Start of Block
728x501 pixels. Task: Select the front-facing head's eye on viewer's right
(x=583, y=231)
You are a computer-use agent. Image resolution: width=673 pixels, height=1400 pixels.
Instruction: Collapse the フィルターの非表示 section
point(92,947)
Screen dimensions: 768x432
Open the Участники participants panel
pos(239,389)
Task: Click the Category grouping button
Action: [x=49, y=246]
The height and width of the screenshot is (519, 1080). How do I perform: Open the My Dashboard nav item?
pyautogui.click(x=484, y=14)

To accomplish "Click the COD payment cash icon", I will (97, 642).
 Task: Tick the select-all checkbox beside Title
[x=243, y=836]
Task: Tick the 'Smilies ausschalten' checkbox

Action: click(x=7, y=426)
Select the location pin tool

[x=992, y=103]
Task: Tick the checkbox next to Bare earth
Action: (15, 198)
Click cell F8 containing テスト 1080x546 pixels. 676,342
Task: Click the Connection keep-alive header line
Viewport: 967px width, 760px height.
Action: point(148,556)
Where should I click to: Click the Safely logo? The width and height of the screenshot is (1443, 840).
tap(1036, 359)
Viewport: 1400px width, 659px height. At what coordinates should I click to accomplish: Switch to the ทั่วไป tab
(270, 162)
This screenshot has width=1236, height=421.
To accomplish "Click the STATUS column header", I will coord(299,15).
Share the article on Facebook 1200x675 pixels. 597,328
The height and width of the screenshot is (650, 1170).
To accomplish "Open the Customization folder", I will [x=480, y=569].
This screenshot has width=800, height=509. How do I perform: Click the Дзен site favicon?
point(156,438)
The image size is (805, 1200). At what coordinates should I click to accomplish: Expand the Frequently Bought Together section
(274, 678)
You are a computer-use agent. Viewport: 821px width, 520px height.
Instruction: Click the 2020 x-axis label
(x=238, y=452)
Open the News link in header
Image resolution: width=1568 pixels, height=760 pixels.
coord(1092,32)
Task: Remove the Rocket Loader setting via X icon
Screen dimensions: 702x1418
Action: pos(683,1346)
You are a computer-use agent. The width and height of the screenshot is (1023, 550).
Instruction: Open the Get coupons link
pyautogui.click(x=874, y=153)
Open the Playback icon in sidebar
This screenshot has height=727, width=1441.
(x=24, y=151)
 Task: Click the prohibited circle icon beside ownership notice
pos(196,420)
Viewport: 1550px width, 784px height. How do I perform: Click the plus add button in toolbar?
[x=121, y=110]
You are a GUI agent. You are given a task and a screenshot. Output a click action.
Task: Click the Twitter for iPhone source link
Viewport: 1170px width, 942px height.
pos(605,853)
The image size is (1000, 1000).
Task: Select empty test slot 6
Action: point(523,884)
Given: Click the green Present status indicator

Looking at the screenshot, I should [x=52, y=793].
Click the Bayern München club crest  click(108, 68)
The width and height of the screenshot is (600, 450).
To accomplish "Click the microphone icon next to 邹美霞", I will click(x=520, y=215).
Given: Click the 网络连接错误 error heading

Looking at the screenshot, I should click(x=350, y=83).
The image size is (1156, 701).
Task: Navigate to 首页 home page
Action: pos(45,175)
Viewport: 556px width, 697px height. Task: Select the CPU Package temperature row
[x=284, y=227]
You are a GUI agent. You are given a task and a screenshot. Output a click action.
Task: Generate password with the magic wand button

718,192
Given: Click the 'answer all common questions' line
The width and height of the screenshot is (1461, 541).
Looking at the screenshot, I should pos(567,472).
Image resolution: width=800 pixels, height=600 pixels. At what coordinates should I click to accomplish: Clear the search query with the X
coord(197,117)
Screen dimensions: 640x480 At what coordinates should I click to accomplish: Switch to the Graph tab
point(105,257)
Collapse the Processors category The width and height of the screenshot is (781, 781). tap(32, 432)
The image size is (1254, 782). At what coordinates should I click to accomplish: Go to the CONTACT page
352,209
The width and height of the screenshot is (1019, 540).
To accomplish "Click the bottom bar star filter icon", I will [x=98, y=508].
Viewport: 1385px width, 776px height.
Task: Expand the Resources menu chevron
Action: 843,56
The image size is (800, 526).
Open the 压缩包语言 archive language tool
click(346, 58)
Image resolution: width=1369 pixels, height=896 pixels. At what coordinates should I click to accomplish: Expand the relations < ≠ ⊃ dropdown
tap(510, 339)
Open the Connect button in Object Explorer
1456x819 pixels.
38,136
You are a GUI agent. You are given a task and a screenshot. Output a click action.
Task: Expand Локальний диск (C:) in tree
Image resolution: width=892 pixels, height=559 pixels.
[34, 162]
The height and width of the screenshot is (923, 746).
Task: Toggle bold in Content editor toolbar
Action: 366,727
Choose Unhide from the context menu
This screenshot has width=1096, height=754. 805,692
End of Block
▸ **EXERCISE**:
Your reply is to repeat, unchanged, the lines above running from the one with "Share the article" up to and including the one with "The width and height of the screenshot is (600, 450).".

▸ **REPLY**:
Share the article on Facebook 1200x675 pixels. 597,328
The height and width of the screenshot is (650, 1170).
To accomplish "Open the Customization folder", I will [x=480, y=569].
This screenshot has width=800, height=509. How do I perform: Click the Дзен site favicon?
point(156,438)
The image size is (805, 1200). At what coordinates should I click to accomplish: Expand the Frequently Bought Together section
(274, 678)
You are a computer-use agent. Viewport: 821px width, 520px height.
Instruction: Click the 2020 x-axis label
(x=238, y=452)
Open the News link in header
Image resolution: width=1568 pixels, height=760 pixels.
coord(1092,32)
Task: Remove the Rocket Loader setting via X icon
Screen dimensions: 702x1418
Action: pos(683,1346)
You are a computer-use agent. The width and height of the screenshot is (1023, 550).
Instruction: Open the Get coupons link
pyautogui.click(x=874, y=153)
Open the Playback icon in sidebar
This screenshot has height=727, width=1441.
(x=24, y=151)
 Task: Click the prohibited circle icon beside ownership notice
pos(196,420)
Viewport: 1550px width, 784px height. How do I perform: Click the plus add button in toolbar?
[x=121, y=110]
You are a GUI agent. You are given a task and a screenshot. Output a click action.
Task: Click the Twitter for iPhone source link
Viewport: 1170px width, 942px height.
pos(605,853)
The image size is (1000, 1000).
Task: Select empty test slot 6
Action: point(523,884)
Given: Click the green Present status indicator

Looking at the screenshot, I should [x=52, y=793].
Click the Bayern München club crest  click(108, 68)
The width and height of the screenshot is (600, 450).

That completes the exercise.